(Data entries)
......

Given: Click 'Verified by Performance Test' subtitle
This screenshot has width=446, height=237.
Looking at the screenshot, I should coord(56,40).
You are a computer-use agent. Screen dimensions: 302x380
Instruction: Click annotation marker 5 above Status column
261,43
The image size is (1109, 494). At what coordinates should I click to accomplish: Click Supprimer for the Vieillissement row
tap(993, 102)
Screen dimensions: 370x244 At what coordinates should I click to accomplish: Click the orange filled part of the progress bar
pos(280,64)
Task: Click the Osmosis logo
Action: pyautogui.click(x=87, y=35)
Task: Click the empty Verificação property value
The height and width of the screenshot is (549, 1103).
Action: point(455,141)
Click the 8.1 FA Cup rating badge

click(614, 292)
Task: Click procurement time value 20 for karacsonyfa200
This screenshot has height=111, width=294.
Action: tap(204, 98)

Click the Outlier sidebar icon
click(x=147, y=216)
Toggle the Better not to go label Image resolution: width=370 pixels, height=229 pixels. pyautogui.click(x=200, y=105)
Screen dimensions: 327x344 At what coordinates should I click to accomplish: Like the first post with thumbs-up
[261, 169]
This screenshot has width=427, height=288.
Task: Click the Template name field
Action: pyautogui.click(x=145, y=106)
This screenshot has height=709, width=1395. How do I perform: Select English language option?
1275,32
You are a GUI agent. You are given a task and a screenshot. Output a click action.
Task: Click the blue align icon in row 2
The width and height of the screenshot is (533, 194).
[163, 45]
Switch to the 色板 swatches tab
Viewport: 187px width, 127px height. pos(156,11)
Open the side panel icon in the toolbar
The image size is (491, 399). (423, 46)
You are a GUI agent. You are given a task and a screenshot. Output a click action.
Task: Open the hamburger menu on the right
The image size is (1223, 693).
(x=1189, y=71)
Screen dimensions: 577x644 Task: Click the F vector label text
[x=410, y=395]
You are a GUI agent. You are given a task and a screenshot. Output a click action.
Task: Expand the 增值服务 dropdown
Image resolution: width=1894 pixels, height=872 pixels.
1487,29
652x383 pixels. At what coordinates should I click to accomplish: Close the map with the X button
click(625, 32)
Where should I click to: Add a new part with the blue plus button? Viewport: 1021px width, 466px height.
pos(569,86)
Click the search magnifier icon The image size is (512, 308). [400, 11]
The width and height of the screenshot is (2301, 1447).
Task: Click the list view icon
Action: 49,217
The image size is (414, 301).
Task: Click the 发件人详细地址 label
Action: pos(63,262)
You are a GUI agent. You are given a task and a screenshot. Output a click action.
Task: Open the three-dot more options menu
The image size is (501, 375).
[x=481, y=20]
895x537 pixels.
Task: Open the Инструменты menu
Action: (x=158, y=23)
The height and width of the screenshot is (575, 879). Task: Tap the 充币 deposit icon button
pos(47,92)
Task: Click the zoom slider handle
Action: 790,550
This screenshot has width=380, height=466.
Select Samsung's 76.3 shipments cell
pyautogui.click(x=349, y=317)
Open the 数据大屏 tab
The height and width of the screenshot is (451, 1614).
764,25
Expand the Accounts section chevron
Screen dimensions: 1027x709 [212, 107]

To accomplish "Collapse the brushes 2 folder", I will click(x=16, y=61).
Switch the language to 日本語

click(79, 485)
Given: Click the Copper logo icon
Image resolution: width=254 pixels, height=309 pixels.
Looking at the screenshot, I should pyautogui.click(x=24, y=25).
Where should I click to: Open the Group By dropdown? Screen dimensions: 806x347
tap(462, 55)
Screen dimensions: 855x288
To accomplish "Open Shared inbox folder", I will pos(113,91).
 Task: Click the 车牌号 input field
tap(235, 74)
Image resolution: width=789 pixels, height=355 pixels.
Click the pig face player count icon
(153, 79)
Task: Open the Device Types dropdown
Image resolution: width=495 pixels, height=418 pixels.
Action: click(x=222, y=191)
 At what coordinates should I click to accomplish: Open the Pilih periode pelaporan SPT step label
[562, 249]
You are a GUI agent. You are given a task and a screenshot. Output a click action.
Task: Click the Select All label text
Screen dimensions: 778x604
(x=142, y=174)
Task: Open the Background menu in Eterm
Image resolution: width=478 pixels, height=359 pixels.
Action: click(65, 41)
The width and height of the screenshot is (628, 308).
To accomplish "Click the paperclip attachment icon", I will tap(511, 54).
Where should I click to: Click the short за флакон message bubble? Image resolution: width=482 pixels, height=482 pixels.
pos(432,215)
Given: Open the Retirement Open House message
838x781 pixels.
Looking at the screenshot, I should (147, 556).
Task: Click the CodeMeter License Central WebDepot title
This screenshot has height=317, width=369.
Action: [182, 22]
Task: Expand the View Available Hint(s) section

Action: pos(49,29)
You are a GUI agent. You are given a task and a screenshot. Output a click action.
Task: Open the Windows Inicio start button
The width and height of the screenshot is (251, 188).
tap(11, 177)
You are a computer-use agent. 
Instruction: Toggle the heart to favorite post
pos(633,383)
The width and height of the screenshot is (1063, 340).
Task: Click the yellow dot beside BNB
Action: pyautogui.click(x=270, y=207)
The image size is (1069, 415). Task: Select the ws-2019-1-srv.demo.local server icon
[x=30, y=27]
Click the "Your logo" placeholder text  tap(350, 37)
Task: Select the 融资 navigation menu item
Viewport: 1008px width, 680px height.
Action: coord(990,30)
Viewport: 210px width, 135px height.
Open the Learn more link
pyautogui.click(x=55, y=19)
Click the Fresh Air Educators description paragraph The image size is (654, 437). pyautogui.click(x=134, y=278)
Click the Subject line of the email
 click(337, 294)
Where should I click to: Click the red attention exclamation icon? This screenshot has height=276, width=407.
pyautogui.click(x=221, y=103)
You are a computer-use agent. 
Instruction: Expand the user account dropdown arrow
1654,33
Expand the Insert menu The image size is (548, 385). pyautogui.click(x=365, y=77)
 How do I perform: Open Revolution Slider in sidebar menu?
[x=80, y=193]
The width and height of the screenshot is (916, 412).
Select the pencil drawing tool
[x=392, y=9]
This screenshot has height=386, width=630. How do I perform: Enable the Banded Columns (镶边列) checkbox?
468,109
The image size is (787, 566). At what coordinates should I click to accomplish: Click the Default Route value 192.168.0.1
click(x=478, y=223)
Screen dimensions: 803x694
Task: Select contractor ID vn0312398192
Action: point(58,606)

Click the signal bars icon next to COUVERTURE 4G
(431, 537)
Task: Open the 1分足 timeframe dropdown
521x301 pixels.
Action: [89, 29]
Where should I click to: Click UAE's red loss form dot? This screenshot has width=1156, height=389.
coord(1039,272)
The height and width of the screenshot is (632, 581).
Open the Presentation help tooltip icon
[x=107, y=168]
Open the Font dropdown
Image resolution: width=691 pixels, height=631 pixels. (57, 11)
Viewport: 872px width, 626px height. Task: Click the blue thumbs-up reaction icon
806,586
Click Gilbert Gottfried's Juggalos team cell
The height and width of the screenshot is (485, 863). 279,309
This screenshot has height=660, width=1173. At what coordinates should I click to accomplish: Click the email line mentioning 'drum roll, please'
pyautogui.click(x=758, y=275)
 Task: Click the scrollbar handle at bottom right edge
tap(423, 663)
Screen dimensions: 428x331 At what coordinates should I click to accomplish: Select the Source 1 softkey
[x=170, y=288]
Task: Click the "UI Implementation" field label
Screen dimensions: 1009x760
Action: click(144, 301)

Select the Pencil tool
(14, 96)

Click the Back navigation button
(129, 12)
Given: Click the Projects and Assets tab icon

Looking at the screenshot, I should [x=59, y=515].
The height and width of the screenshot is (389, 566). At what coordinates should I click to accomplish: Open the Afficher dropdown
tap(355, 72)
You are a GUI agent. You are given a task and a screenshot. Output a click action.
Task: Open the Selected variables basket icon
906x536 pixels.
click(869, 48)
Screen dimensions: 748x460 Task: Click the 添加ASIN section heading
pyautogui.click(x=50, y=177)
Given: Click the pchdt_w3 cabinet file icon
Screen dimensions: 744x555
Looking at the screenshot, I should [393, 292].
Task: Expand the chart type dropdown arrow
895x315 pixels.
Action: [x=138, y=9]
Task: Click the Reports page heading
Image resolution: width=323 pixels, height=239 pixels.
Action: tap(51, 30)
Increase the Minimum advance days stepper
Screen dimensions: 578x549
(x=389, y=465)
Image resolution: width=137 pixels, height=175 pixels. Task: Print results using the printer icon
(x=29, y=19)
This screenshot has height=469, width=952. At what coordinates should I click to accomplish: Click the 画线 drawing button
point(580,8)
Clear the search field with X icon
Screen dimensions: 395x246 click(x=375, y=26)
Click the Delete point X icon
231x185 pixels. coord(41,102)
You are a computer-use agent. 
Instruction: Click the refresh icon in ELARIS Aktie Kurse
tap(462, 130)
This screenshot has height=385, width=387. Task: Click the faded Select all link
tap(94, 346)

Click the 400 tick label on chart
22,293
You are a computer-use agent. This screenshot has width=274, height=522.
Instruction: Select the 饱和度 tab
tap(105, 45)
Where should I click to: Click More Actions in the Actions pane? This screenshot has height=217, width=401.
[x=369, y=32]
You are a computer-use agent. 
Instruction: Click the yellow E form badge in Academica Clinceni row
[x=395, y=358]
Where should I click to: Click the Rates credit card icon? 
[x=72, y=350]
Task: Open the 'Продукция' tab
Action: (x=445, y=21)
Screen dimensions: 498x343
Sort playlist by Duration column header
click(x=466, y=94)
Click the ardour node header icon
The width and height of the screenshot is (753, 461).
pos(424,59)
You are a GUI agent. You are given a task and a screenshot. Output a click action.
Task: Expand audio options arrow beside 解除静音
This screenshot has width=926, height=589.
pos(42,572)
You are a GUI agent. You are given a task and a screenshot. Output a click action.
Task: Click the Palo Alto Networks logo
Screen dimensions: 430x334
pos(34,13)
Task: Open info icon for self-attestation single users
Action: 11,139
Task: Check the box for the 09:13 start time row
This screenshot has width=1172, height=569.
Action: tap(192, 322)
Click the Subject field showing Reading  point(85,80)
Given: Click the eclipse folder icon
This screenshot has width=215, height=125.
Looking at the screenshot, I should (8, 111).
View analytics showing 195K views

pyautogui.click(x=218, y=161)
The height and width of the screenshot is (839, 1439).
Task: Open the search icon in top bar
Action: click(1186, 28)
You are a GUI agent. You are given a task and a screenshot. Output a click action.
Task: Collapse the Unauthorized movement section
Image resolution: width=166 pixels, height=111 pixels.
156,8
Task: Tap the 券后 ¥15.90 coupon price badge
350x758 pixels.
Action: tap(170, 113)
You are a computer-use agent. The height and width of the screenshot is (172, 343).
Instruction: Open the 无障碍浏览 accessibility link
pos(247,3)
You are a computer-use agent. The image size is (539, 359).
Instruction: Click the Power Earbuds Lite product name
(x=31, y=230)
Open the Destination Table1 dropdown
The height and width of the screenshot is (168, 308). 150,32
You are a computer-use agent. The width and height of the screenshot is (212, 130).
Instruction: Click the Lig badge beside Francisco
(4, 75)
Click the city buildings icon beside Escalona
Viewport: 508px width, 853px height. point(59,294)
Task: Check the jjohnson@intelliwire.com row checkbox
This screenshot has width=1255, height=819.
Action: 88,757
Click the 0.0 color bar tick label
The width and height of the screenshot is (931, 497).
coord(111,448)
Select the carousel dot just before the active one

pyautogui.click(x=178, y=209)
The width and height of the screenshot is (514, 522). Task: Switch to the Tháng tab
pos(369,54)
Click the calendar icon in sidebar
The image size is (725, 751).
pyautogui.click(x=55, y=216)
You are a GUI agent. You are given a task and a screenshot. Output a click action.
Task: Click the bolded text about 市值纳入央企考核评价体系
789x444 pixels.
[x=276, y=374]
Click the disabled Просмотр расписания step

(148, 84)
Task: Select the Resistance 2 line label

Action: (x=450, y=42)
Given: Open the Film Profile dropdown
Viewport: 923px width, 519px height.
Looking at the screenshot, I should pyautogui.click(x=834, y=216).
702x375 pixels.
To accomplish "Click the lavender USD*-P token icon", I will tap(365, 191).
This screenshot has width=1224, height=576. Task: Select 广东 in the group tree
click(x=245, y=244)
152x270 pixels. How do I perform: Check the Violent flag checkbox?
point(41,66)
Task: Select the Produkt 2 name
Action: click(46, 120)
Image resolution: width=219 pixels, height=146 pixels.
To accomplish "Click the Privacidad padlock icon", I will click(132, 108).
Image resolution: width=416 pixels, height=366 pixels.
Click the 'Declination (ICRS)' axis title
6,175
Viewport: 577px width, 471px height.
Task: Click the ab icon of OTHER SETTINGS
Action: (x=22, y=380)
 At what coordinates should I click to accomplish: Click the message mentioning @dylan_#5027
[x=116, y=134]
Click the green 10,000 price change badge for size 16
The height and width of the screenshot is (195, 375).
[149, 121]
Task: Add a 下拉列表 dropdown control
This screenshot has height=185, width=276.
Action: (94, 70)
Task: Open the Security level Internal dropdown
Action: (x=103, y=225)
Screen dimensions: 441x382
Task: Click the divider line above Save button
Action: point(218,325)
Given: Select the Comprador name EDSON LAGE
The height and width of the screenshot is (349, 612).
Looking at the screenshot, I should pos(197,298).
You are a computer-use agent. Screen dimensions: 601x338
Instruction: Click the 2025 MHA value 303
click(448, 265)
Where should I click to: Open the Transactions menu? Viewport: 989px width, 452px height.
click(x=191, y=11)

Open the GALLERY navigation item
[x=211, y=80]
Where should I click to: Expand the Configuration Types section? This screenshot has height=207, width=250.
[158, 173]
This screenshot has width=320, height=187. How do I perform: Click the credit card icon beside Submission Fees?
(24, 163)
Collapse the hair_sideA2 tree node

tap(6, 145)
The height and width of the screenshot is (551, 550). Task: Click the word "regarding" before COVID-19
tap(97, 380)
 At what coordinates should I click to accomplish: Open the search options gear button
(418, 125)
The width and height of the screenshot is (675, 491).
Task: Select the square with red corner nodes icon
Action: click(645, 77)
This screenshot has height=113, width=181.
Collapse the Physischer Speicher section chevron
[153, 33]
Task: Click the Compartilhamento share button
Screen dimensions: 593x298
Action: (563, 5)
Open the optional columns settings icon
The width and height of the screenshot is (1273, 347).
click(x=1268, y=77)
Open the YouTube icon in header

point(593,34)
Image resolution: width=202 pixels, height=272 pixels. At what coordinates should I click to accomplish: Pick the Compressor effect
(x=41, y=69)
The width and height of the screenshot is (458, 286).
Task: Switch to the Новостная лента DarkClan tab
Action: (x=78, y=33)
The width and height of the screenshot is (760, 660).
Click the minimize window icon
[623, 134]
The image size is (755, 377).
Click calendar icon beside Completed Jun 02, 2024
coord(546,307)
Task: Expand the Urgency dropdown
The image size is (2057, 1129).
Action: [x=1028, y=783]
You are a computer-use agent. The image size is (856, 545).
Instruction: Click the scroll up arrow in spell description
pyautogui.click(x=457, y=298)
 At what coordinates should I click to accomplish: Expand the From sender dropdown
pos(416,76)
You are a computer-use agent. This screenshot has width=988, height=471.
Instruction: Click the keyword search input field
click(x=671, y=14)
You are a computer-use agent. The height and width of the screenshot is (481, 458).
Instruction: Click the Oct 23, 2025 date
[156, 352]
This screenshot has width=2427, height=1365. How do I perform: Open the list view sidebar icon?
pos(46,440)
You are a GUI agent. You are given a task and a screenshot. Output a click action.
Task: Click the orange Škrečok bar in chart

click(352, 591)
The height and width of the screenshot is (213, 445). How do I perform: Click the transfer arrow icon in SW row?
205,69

......

* **Action item**
Your answer must be one number: the count of lines in the entries that contain the string "start".

* **Answer section**
2